CryptoPotato published an opinion article stating that the Solana network experienced five hours of unavailability on Tuesday. Validators, a key component responsible for processing and verifying blockchain transactions, restarted the network before 10 a.m. EST. Solana Labs attributed the recent five-hour blockchain downtime on February 6 to a vulnerability that put transactions into an infinite loop.

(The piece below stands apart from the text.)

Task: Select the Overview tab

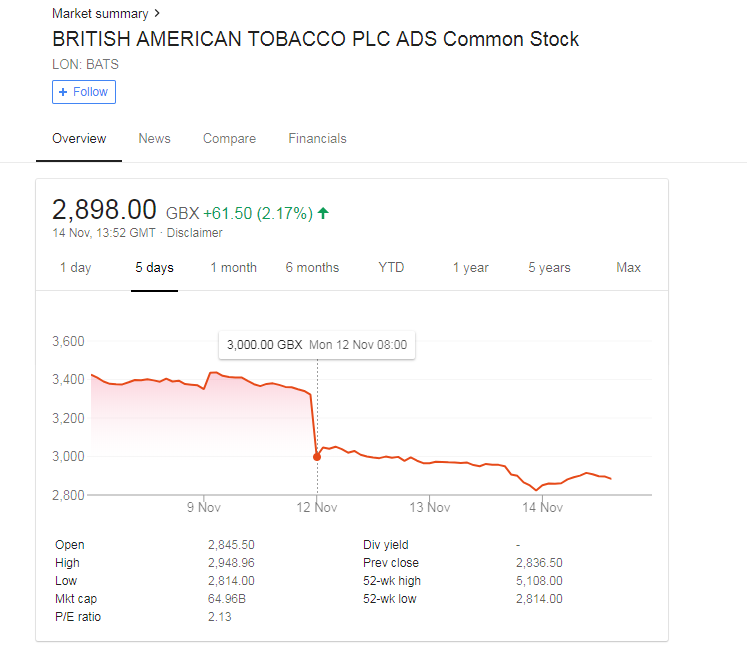Action: [79, 139]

According to a post-mortem report published by Anza co-founder Jeff Washington, a vulnerability in the Just-in-Time (JIT) compilation cache caused repeated recompilation of old programs, monopolizing network resources and causing the blockchain to stop functioning. In other words, the vulnerability caused an infinite recompilation loop in Solana's transaction process. It affected version 1.17 of the Solana validator client, so all validators were blocked because 95% of the cluster stake was on that version. The fix eliminates the prerequisites needed to trigger the vulnerability, but Solana Labs said a more comprehensive fix is ​​planned in the future.

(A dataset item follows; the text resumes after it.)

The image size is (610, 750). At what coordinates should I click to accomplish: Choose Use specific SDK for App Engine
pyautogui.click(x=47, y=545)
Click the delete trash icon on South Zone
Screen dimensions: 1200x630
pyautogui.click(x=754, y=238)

Solana has experienced at least nine outages since September 2021, totaling more than 150 hours of downtime. It is worth noting that this vulnerability was discovered during a previous investigation and was flagged to the Solana security team in mid-2022.

The outage sparked criticism from industry experts like Charles Hoskinson and Max Keiser, with the former mocking Solana on Twitter. Despite implementing fixes to avoid the outage, Solana was also criticized for alleged centralization. Still, during the incident, the Solana community remained nonchalant, ignoring trolls and criticism.

The price of SOL has since rebounded, trading at $110 at press time. Solana is now one of the best performing cryptocurrencies of the past week, alongside Cardano (ADA).